§ TASK REQUIREMENTS
Scan the entries below and return each line that contains "will".

[Collected data]

▼

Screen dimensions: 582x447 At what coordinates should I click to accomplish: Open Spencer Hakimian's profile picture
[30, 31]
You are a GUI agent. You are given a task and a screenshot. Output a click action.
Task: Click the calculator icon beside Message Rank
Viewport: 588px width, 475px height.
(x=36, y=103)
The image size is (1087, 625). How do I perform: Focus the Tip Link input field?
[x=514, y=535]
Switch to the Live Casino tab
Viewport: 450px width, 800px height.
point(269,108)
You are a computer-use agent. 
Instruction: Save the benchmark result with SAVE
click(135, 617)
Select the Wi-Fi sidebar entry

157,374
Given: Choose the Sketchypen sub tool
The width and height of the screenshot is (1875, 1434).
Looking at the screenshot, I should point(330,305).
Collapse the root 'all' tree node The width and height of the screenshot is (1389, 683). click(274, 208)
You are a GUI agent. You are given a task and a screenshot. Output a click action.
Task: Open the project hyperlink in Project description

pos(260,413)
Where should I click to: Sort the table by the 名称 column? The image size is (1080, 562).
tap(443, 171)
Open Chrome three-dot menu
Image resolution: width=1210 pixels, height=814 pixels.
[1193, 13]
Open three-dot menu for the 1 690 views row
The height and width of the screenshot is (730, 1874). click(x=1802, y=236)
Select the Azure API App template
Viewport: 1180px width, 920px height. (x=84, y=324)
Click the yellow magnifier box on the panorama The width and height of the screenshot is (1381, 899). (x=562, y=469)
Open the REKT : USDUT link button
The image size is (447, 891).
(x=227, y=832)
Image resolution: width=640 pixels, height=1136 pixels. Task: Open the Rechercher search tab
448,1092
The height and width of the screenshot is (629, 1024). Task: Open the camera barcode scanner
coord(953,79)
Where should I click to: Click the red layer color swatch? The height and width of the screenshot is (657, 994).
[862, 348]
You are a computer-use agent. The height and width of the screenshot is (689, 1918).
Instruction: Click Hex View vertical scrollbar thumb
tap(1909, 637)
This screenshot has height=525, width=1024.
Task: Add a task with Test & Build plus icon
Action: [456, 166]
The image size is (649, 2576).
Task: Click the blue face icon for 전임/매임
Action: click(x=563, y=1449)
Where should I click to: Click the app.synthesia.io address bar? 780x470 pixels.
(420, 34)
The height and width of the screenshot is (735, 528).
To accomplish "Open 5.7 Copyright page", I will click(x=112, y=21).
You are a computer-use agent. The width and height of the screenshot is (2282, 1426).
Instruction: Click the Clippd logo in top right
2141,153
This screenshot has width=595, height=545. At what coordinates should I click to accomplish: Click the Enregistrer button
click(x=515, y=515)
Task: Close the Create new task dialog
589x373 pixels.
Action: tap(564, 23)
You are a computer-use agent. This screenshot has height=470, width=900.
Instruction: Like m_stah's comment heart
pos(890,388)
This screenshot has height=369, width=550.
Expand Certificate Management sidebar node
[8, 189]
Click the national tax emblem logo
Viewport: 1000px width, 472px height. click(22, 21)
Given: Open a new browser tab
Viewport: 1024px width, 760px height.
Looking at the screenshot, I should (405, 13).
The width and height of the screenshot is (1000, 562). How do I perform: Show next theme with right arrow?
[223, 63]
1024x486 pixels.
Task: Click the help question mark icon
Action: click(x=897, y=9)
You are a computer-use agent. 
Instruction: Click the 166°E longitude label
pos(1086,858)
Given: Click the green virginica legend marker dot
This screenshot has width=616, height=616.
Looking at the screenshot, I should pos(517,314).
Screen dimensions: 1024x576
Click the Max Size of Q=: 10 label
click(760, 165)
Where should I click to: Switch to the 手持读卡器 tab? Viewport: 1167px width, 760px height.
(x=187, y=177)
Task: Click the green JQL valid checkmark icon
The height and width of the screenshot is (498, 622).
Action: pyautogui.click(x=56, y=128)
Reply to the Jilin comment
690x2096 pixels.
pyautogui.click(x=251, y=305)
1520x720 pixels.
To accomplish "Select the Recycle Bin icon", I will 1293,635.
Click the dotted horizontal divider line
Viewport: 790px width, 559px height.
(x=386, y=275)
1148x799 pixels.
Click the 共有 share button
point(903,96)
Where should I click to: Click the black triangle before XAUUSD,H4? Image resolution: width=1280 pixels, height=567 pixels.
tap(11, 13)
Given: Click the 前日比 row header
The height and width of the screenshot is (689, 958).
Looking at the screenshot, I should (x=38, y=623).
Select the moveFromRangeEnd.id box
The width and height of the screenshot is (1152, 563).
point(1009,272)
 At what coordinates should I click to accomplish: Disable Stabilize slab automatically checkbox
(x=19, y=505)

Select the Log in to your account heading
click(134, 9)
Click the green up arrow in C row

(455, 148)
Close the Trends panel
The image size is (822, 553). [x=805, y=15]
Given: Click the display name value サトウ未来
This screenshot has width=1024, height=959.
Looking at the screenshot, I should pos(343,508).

▲

§ EXERCISE ANSWER
To accomplish "Open 5.7 Copyright page", I will click(x=112, y=21).
To accomplish "Select the Recycle Bin icon", I will 1293,635.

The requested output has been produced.